Adaptable Swarm Sensing in Coastal Waters: Design and Performance of the
µFloat System
Abstract
Buoyancy-controlled underwater floats have produced a wealth of in situ
observational data from the open ocean. When deployed in large numbers,
or ‘swarms’, floats offer a unique capacity to concurrently map 3D
fields of critical environmental variables, such as currents,
temperatures, and dissolved oxygen. This sensing paradigm is equally
relevant in coastal waters, yet remains under-utilized due to economic
and technical limitations of existing platforms. To address this gap, we
developed a swarm of 25 µFloats that can actuate vertically in the water
column by controlling their buoyancy, but are otherwise Lagrangian.

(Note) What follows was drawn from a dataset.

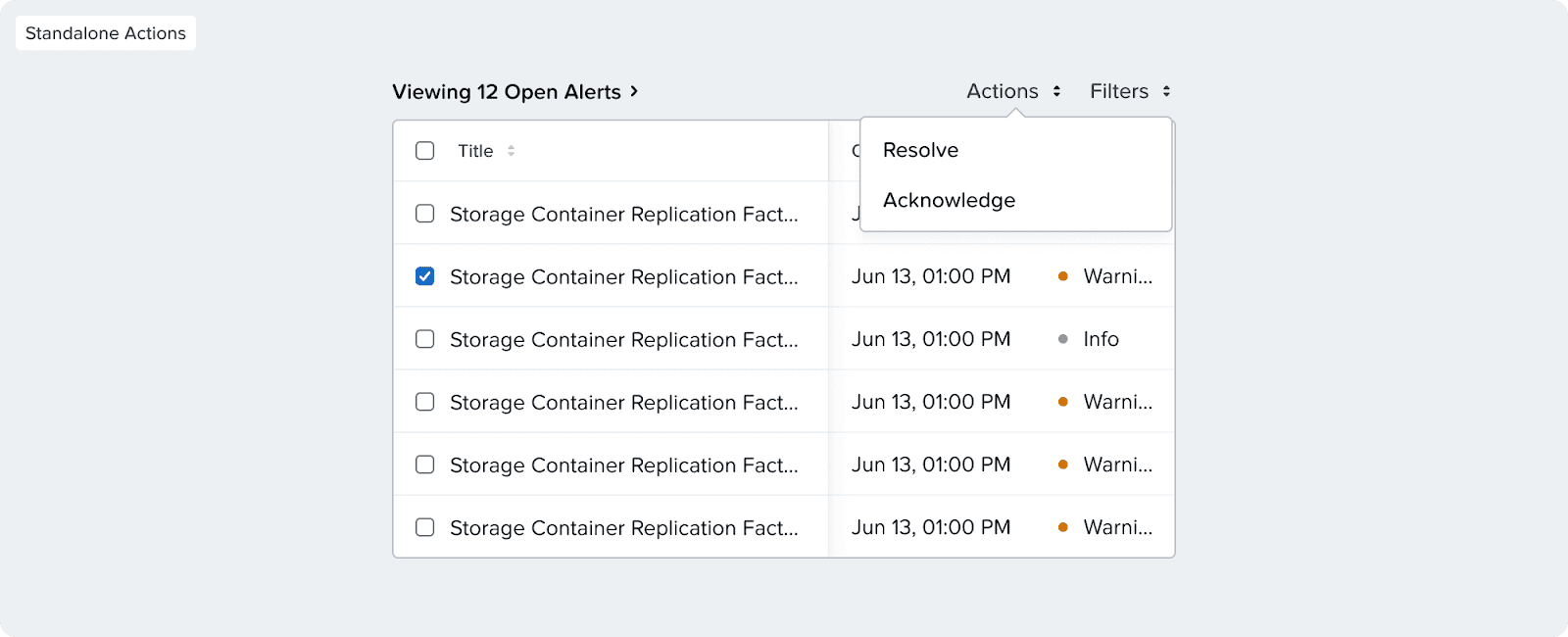
Task: Click the orange severity dot in the last row
Action: (1063, 527)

Underwater positioning is achieved by acoustic localization using
low-bandwidth communication with GPS-equipped surface buoys. The µFloat
features a high-volume buoyancy engine that provides a 9% density
change, enabling automatic ballasting and vertical control from fresh to
salt water (∼ 3% density change) with reserve capacity for external
sensors. In this paper, we present design specifications and field
benchmarks for buoyancy control and acoustic localization accuracy.

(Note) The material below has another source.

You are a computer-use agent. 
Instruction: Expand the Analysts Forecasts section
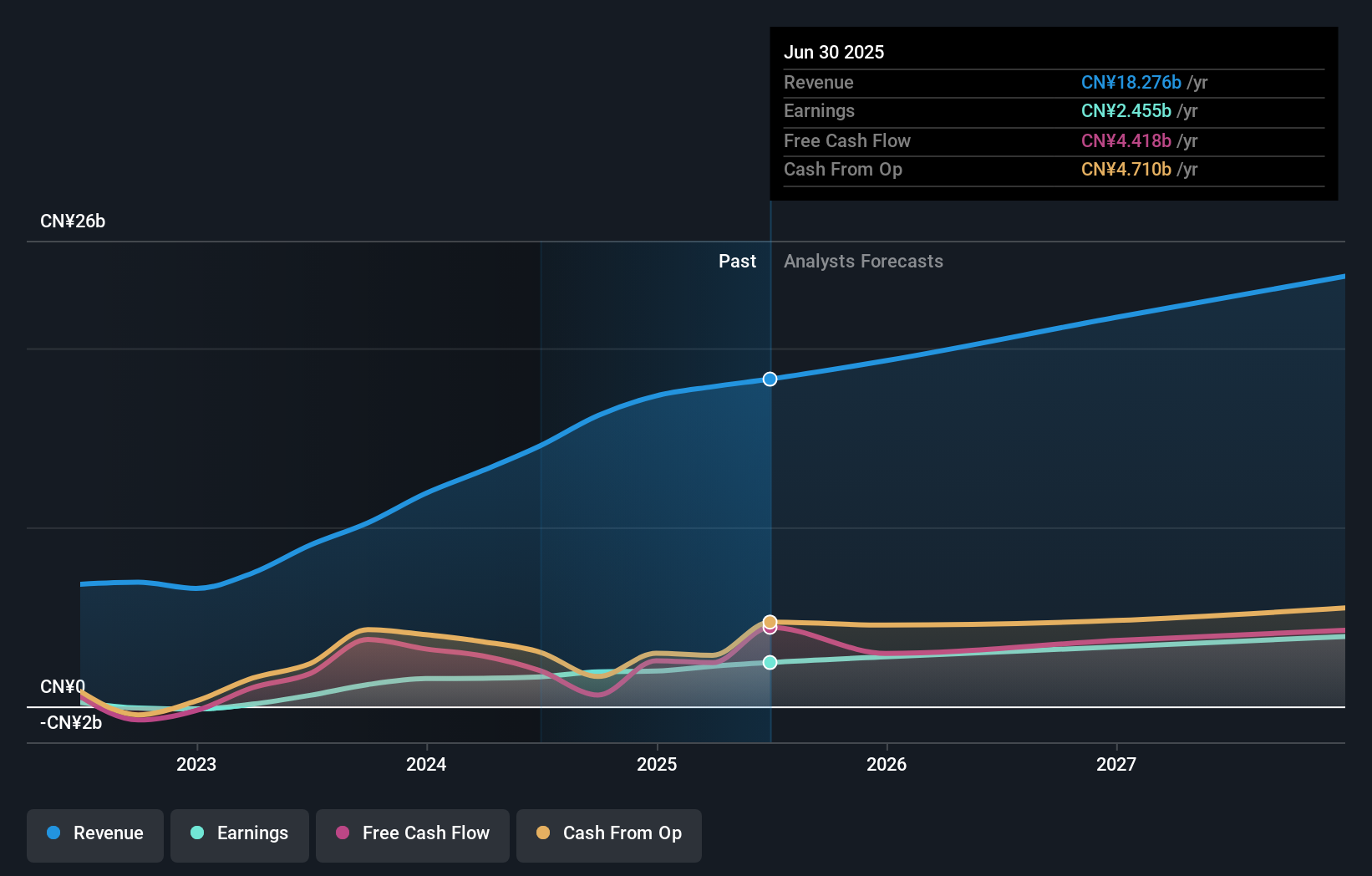(863, 261)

Results demonstrate depth-holding accuracy within ±0.2 m of target depth
in quiescent flow and ±0.5 m in energetic flows. Underwater localization
is accurate to within ±5 m during periods with sufficient connectivity,
with degradation in performance resulting from adverse sound speed
gradients and unfavorable surface buoy array geometry. Support for
auxiliary sensors (<10% float volume) without additional
control tuning is also demonstrated. Overall performance is discussed in
the context of potential use cases and demonstrated in a first-ever
swarm-based three-dimensional survey of tidal currents.